MATERIAL PROVIDED:
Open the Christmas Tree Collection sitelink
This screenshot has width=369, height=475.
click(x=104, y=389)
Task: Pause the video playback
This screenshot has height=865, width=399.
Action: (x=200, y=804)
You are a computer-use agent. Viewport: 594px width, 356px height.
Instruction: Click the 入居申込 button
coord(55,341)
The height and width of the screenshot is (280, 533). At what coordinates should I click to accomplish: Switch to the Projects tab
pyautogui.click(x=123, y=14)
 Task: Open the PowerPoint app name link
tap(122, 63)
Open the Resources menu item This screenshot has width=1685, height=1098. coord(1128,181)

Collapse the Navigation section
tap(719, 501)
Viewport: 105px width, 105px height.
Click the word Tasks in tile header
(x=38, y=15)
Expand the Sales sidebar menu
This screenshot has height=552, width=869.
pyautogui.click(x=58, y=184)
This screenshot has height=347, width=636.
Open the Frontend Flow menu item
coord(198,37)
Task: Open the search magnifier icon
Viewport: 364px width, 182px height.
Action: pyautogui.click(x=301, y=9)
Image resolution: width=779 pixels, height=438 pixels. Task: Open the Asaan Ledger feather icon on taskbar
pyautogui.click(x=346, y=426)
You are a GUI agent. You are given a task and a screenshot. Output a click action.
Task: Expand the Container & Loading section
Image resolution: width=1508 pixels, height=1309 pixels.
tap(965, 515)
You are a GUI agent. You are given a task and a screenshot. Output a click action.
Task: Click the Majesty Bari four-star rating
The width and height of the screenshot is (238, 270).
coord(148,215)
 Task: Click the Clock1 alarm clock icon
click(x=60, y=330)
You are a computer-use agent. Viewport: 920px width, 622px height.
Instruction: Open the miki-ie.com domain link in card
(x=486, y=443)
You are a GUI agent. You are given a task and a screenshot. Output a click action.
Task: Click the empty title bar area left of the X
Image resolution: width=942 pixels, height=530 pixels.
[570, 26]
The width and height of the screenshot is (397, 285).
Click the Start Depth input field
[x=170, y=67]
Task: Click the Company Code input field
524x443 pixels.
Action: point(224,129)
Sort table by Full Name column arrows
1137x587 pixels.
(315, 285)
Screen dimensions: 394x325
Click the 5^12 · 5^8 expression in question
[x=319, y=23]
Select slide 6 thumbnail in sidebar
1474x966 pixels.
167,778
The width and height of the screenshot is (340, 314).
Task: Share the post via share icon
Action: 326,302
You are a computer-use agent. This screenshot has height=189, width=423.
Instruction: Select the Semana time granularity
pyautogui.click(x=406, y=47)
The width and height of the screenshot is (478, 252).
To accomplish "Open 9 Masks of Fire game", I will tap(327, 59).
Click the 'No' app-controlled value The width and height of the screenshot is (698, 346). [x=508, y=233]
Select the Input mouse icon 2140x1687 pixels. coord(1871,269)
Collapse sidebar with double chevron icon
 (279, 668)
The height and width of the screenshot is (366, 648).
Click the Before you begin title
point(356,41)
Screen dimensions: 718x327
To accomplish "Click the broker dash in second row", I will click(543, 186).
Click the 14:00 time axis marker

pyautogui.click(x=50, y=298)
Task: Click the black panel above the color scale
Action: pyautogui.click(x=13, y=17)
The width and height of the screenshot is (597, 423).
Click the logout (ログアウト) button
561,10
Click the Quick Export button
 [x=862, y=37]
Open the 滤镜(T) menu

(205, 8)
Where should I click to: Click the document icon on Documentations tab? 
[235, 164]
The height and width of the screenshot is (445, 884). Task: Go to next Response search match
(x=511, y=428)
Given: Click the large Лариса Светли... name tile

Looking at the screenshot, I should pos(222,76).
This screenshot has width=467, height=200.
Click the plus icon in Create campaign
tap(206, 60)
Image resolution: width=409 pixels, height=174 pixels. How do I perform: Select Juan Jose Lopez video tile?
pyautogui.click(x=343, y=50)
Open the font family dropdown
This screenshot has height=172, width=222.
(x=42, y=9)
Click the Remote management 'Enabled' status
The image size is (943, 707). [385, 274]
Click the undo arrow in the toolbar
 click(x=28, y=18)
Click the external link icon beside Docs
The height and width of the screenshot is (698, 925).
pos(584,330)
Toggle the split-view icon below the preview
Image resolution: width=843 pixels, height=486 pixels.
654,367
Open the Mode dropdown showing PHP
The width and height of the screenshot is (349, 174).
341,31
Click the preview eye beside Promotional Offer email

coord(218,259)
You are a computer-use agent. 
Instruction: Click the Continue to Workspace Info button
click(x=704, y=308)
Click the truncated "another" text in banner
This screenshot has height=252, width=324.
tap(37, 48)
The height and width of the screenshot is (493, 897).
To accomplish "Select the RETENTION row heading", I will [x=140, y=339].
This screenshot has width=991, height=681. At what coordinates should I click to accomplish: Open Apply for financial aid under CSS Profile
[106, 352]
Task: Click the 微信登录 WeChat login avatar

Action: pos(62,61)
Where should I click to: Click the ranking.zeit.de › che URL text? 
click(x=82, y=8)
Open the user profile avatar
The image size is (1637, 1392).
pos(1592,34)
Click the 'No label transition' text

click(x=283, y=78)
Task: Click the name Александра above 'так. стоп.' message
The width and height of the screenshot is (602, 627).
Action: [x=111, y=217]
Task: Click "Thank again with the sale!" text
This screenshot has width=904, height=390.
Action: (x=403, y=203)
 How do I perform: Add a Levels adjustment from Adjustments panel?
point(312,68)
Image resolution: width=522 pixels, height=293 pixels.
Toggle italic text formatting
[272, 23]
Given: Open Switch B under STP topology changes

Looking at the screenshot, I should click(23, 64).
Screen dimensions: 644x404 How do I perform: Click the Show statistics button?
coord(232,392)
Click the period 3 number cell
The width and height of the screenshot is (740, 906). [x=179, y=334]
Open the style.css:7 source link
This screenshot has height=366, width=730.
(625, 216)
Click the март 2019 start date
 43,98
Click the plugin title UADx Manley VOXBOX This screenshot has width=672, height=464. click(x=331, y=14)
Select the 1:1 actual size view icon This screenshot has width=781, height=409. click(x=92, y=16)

TO BE DONE: Copy out every one of the rows above word for word, with nothing left out or changed.

TASK RESPONSE:
Open the Christmas Tree Collection sitelink
This screenshot has width=369, height=475.
click(x=104, y=389)
Task: Pause the video playback
This screenshot has height=865, width=399.
Action: (x=200, y=804)
You are a computer-use agent. Viewport: 594px width, 356px height.
Instruction: Click the 入居申込 button
coord(55,341)
The height and width of the screenshot is (280, 533). At what coordinates should I click to accomplish: Switch to the Projects tab
pyautogui.click(x=123, y=14)
 Task: Open the PowerPoint app name link
tap(122, 63)
Open the Resources menu item This screenshot has width=1685, height=1098. coord(1128,181)

Collapse the Navigation section
tap(719, 501)
Viewport: 105px width, 105px height.
Click the word Tasks in tile header
(x=38, y=15)
Expand the Sales sidebar menu
This screenshot has height=552, width=869.
pyautogui.click(x=58, y=184)
This screenshot has height=347, width=636.
Open the Frontend Flow menu item
coord(198,37)
Task: Open the search magnifier icon
Viewport: 364px width, 182px height.
Action: pyautogui.click(x=301, y=9)
Image resolution: width=779 pixels, height=438 pixels. Task: Open the Asaan Ledger feather icon on taskbar
pyautogui.click(x=346, y=426)
You are a GUI agent. You are given a task and a screenshot. Output a click action.
Task: Expand the Container & Loading section
Image resolution: width=1508 pixels, height=1309 pixels.
tap(965, 515)
You are a GUI agent. You are given a task and a screenshot. Output a click action.
Task: Click the Majesty Bari four-star rating
The width and height of the screenshot is (238, 270).
coord(148,215)
 Task: Click the Clock1 alarm clock icon
click(x=60, y=330)
You are a computer-use agent. Viewport: 920px width, 622px height.
Instruction: Open the miki-ie.com domain link in card
(x=486, y=443)
You are a GUI agent. You are given a task and a screenshot. Output a click action.
Task: Click the empty title bar area left of the X
Image resolution: width=942 pixels, height=530 pixels.
[570, 26]
The width and height of the screenshot is (397, 285).
Click the Start Depth input field
[x=170, y=67]
Task: Click the Company Code input field
524x443 pixels.
Action: point(224,129)
Sort table by Full Name column arrows
1137x587 pixels.
(315, 285)
Screen dimensions: 394x325
Click the 5^12 · 5^8 expression in question
[x=319, y=23]
Select slide 6 thumbnail in sidebar
1474x966 pixels.
167,778
The width and height of the screenshot is (340, 314).
Task: Share the post via share icon
Action: 326,302
You are a computer-use agent. This screenshot has height=189, width=423.
Instruction: Select the Semana time granularity
pyautogui.click(x=406, y=47)
The width and height of the screenshot is (478, 252).
To accomplish "Open 9 Masks of Fire game", I will tap(327, 59).
Click the 'No' app-controlled value The width and height of the screenshot is (698, 346). [x=508, y=233]
Select the Input mouse icon 2140x1687 pixels. coord(1871,269)
Collapse sidebar with double chevron icon
 (279, 668)
The height and width of the screenshot is (366, 648).
Click the Before you begin title
point(356,41)
Screen dimensions: 718x327
To accomplish "Click the broker dash in second row", I will click(543, 186).
Click the 14:00 time axis marker

pyautogui.click(x=50, y=298)
Task: Click the black panel above the color scale
Action: pyautogui.click(x=13, y=17)
The width and height of the screenshot is (597, 423).
Click the logout (ログアウト) button
561,10
Click the Quick Export button
 [x=862, y=37]
Open the 滤镜(T) menu

(205, 8)
Where should I click to: Click the document icon on Documentations tab? 
[235, 164]
The height and width of the screenshot is (445, 884). Task: Go to next Response search match
(x=511, y=428)
Given: Click the large Лариса Светли... name tile

Looking at the screenshot, I should pos(222,76).
This screenshot has width=467, height=200.
Click the plus icon in Create campaign
tap(206, 60)
Image resolution: width=409 pixels, height=174 pixels. How do I perform: Select Juan Jose Lopez video tile?
pyautogui.click(x=343, y=50)
Open the font family dropdown
This screenshot has height=172, width=222.
(x=42, y=9)
Click the Remote management 'Enabled' status
The image size is (943, 707). [385, 274]
Click the undo arrow in the toolbar
 click(x=28, y=18)
Click the external link icon beside Docs
The height and width of the screenshot is (698, 925).
pos(584,330)
Toggle the split-view icon below the preview
Image resolution: width=843 pixels, height=486 pixels.
654,367
Open the Mode dropdown showing PHP
The width and height of the screenshot is (349, 174).
341,31
Click the preview eye beside Promotional Offer email

coord(218,259)
You are a computer-use agent. 
Instruction: Click the Continue to Workspace Info button
click(x=704, y=308)
Click the truncated "another" text in banner
This screenshot has height=252, width=324.
tap(37, 48)
The height and width of the screenshot is (493, 897).
To accomplish "Select the RETENTION row heading", I will [x=140, y=339].
This screenshot has width=991, height=681. At what coordinates should I click to accomplish: Open Apply for financial aid under CSS Profile
[106, 352]
Task: Click the 微信登录 WeChat login avatar

Action: pos(62,61)
Where should I click to: Click the ranking.zeit.de › che URL text? 
click(x=82, y=8)
Open the user profile avatar
The image size is (1637, 1392).
pos(1592,34)
Click the 'No label transition' text

click(x=283, y=78)
Task: Click the name Александра above 'так. стоп.' message
The width and height of the screenshot is (602, 627).
Action: [x=111, y=217]
Task: Click "Thank again with the sale!" text
This screenshot has width=904, height=390.
Action: (x=403, y=203)
 How do I perform: Add a Levels adjustment from Adjustments panel?
point(312,68)
Image resolution: width=522 pixels, height=293 pixels.
Toggle italic text formatting
[272, 23]
Given: Open Switch B under STP topology changes

Looking at the screenshot, I should click(23, 64).
Screen dimensions: 644x404 How do I perform: Click the Show statistics button?
coord(232,392)
Click the period 3 number cell
The width and height of the screenshot is (740, 906). [x=179, y=334]
Open the style.css:7 source link
This screenshot has height=366, width=730.
(625, 216)
Click the март 2019 start date
 43,98
Click the plugin title UADx Manley VOXBOX This screenshot has width=672, height=464. click(x=331, y=14)
Select the 1:1 actual size view icon This screenshot has width=781, height=409. click(x=92, y=16)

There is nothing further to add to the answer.